If the Shoe Fits: Crowdfunding and Taxes
by Miki SaxonA Friday series exploring Startups and the people who make them go. Read all If the Shoe Fits posts here
Forbes had a a useful article bringing spotlighting a prime point abut crowdfunding that often takes a backseat.
This is especially true if you raise substantially more than your stated goal.
Sure, you will probably spend what you raise on development and operations, which eliminates the problem — assuming you have enough of the year in front of you.
Near the end, the article does you a serious disservice.

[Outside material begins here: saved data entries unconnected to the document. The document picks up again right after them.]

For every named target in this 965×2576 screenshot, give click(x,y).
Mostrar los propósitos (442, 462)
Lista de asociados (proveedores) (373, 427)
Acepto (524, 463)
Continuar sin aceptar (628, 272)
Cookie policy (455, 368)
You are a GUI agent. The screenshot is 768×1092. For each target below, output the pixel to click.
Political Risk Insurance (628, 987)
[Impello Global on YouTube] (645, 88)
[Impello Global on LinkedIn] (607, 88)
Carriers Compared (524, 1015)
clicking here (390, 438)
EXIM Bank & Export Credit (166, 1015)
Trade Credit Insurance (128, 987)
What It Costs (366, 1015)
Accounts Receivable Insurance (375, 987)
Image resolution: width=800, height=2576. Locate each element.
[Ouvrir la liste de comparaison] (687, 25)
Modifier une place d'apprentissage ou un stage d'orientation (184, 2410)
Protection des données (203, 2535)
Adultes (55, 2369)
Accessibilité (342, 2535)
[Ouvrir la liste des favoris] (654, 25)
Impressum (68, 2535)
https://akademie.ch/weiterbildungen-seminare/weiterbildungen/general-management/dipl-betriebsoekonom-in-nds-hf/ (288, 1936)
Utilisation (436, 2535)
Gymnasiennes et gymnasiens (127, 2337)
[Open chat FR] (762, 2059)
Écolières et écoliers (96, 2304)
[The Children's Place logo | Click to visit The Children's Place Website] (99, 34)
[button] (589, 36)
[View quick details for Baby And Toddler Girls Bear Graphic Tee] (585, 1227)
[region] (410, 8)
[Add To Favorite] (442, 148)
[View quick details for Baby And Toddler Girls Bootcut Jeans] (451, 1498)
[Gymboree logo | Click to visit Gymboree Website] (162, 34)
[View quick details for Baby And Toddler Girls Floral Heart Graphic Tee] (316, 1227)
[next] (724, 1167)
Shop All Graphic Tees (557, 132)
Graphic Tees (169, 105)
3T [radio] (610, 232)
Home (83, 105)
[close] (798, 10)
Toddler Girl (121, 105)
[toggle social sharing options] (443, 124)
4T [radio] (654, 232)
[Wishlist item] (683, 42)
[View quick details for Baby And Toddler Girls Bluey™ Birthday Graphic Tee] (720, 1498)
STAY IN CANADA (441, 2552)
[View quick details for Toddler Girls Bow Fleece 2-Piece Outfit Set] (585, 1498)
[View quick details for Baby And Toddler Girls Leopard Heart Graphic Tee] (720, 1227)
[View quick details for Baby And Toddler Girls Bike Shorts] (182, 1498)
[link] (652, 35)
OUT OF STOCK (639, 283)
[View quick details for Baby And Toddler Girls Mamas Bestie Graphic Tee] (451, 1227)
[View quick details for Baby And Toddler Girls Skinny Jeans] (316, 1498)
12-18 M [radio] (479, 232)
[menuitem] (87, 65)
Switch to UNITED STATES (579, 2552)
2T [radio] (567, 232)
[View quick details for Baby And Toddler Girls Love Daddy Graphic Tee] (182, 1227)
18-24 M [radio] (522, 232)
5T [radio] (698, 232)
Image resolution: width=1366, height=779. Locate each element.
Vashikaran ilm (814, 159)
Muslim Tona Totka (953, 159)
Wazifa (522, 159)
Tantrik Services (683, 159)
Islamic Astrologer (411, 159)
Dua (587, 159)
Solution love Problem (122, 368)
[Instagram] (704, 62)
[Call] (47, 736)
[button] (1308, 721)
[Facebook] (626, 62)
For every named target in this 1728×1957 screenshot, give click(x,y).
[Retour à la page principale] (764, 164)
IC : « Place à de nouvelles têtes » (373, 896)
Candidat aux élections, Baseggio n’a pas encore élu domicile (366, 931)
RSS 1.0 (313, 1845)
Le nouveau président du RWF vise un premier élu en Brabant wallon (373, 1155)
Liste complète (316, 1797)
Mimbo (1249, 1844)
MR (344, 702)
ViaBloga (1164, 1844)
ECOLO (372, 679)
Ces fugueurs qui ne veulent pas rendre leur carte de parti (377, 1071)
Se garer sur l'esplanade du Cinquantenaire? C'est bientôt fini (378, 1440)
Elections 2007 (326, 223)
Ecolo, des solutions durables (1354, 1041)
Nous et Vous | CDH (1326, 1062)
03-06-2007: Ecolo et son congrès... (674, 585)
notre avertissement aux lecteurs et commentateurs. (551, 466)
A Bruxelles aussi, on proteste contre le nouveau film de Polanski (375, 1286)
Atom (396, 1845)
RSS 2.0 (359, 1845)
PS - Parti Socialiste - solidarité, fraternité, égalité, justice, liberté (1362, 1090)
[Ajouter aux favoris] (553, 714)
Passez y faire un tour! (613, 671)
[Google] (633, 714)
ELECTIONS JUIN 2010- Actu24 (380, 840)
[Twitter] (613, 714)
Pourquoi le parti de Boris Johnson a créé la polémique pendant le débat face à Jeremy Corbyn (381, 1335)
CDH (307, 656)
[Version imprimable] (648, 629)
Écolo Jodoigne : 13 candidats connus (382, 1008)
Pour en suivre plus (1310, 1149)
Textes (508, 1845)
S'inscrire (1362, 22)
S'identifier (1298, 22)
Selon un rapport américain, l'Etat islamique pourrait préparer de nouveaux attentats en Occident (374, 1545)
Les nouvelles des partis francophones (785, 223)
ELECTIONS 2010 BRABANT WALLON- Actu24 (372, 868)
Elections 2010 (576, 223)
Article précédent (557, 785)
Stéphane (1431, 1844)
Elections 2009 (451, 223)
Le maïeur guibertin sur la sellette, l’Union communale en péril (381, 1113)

You may be able to sidestep the whole issue by claiming it was a gift. Here’s where the rules start getting funky, and unclear. That’s because if a backer gives you a lot of cash for a minimal reward, it’s arguably a gift rather a sale. Get a good accountant. (Any gift taxes would be owed by the giver, not the recipient.)
Don’t count on it. When it comes to the IRS, making assumptions in areas that are murky and don’t have clear rules can be a recipe for disaster.
And, as it does say, you need to deal with sales tax State by State.
There’s no question that launching and running a successful crowdfunding campaign takes focus and hard work, but it also requires special expertise.
Just as you wouldn’t ask your a programmer to design hardware, don’t assume that your own skill extends to the tax code.
The cost of a few hours of financial/tax expertise, with proven knowledgeable of the startup world will save you much more than money in both the short and long run.